Whether you laud or lament them, these were real, tangible measures that made a difference to people’s lives. The SNP’s undoing was its sweetest moment — the overall majority in 2011 that allowed them to hold their independence referendum. The gears of government ground to a halt and since then they have grown rusted and become jammed. After five years of neglect, Miss Sturgeon is trying to restart the engine only to realise the tyres are gone, the wheels are up on bricks and the exhaust is looking mighty dodgy.

The more powers the Scottish Parliament accrues, the less willing the SNP is to use them. The greater their scope for changing Scotland, the more entrenched their conservatism becomes. Nicola Sturgeon cannot reset her government because it is already set, immovably, in the constitutional cement of separation. The First Minister may have dared only one mention of independence yesterday but it was the unacknowledged author of a timid, listless address.

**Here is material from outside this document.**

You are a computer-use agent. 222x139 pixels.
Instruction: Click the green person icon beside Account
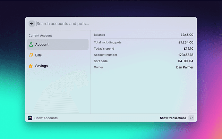31,44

It would be churlish not to acknowledge where the Scottish Government is on the right track. The decision to extend free personal care to the under-65s, dubbed ‘Frank’s Law’ after late footballer Frank Kopel, corrects an injustice against sufferers of early on-set dementia and motor neurone disease. Amanda Kopel, who led a sometimes lonely fight for this change, has done her beloved husband proud.

Automatic pardons for men prosecuted under historic anti-gay laws is a decent and civilised measure, as is the commitment to stamp out homophobic bullying in schools. Wrongs were done, they must be righted, and future ones averted.

The announcement of a bottle deposit scheme should be cheered by everyone who cares about Scotland’s environment. The SNP’s adoption of a solution proposed by the Scottish Daily Mail is a reminder that, whatever our differences, we all have Scotland’s best interests at heart. Listening to unlikely allies isn’t easy but it is what pragmatic and open-minded governments do.

These are creditable reforms. They will make worthwhile changes. They do not amount to a Programme for Government. Nicola Sturgeon did not reveal a way forward yesterday — she confirmed that she is stuck and going nowhere fast.